The 6 Numbers to See Every Week

Revenue is a trailing indicator of decisions you made months ago. Six leading numbers that move first — and what to do when each one moves.

You can tell me last month's revenue. You probably can't tell me whether this month is good.

That's not a knock — it's a structural fact about the number you're watching. Revenue is a trailing indicator. It's the echo of decisions you made a season ago: the outreach you did or didn't do in March, the follow-ups that happened on a Thursday you had energy, the client you meant to call in week six. By the time revenue tells you something is wrong, the cause is four months cold and unfixable.

Watching revenue weekly is like driving by watching the road behind you. It's real information. It's just about a place you've already been.

The six numbers below lead. They move before revenue does — in some cases by a full quarter. Which means when they move, you can still do something.
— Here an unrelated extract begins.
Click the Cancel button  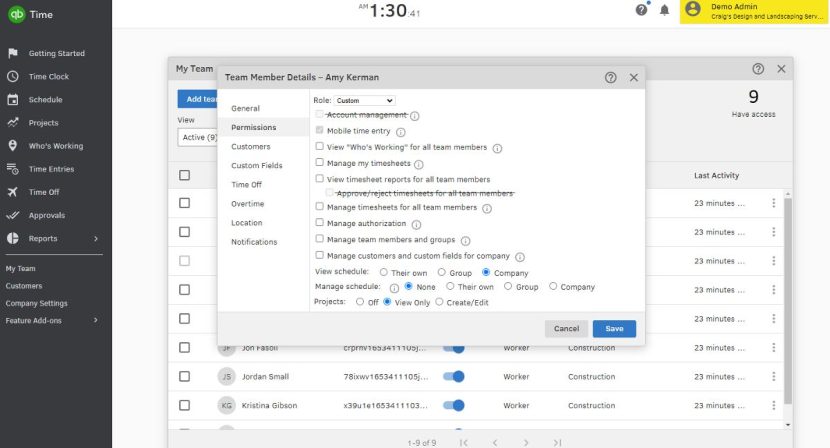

First, the trap this list has to avoid

The instinct after reading a list like this is to go build a dashboard with everything on it. Don't. That's how you end up with a dashboard nobody opens — twenty-eight metrics, no signal, quietly abandoned by week three.
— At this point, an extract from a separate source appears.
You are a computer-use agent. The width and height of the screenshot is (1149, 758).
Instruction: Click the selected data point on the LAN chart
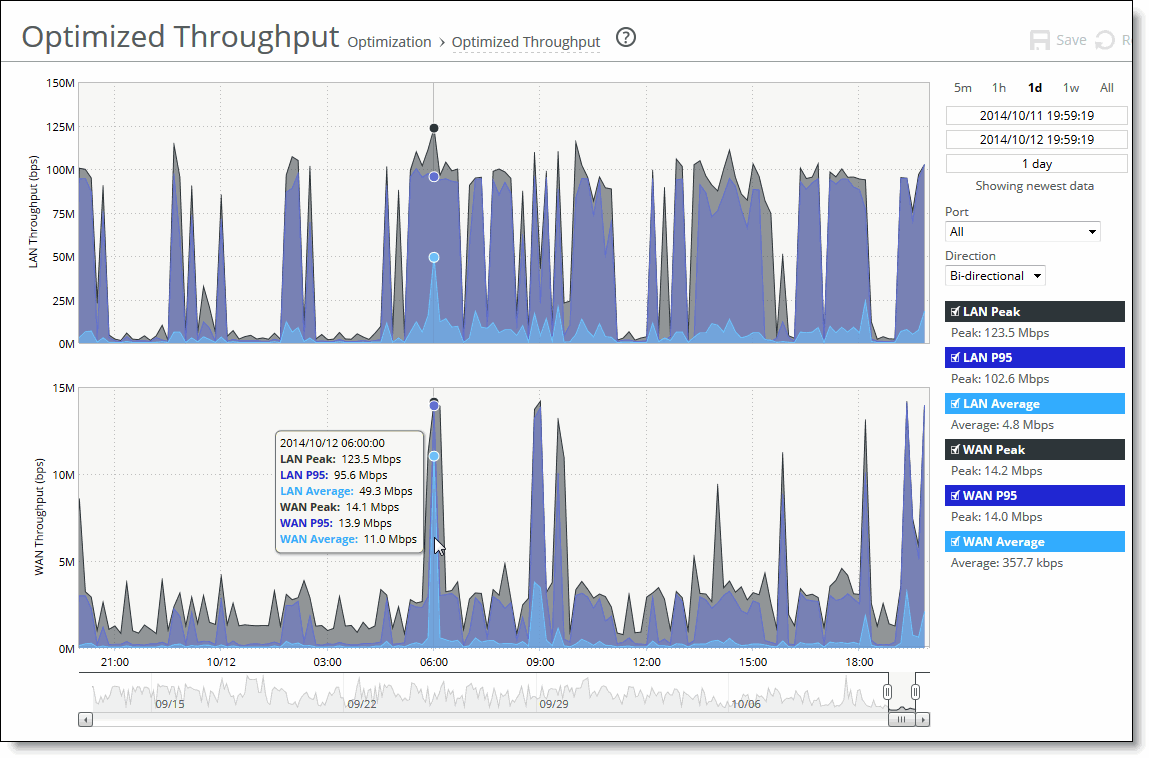(433, 127)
The goal isn't to watch everything… it's to know the right things to watch.

Six is the number because six is what a human will actually look at every week for a year. And there's a frame that makes them cohere rather than pile up. The Telemetry pillar has three layers:

  • The pulse — is the business alive right now? The leading, operational signals. Numbers 1 through 4 below.
  • The scoreboard — are we winning? The outcomes. Revenue lives here, and it belongs here — it's a scoring mechanism, not a steering wheel.
  • The soul — how does it feel to be a client of this business, or an employee inside it? The thing no chart contains and every good founder can sense.

When you combine the pulse, the scoreboard, and the soul, you stop reacting and start recognizing. You stop guessing and start seeing.

Most founders have a scoreboard, no pulse, and a soul they've lost touch with because they're too busy to feel anything. That's why problems arrive as surprises that are also, in retrospect, entirely predictable.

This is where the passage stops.